Given data
------

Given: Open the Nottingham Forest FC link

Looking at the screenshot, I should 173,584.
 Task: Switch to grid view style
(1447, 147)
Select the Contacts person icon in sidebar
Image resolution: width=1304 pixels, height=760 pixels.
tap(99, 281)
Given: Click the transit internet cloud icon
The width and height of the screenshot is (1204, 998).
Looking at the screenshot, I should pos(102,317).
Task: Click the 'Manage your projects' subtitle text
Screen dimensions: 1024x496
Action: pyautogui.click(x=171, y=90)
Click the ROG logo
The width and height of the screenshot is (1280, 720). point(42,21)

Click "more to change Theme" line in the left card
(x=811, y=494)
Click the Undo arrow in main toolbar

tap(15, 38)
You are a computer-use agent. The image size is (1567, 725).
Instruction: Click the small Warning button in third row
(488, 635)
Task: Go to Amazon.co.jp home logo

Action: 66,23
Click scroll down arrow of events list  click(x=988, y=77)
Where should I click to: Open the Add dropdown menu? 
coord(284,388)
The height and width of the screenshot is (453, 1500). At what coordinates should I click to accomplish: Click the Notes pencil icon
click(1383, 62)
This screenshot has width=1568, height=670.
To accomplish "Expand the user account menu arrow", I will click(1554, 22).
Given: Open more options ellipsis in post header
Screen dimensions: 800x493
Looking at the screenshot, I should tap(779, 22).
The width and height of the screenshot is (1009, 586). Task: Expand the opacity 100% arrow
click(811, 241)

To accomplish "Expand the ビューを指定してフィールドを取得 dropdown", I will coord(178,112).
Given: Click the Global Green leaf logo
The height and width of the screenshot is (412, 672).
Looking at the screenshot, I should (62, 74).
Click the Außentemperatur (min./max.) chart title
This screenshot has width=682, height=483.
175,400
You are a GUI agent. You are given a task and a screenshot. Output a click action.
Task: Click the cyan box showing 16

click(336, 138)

------

Aim of the exercise
Each line above that contains the string "agent" should be copied.

Solution to the exercise
You are a computer-use agent. The image size is (1567, 725).
You are a GUI agent. You are given a task and a screenshot. Output a click action.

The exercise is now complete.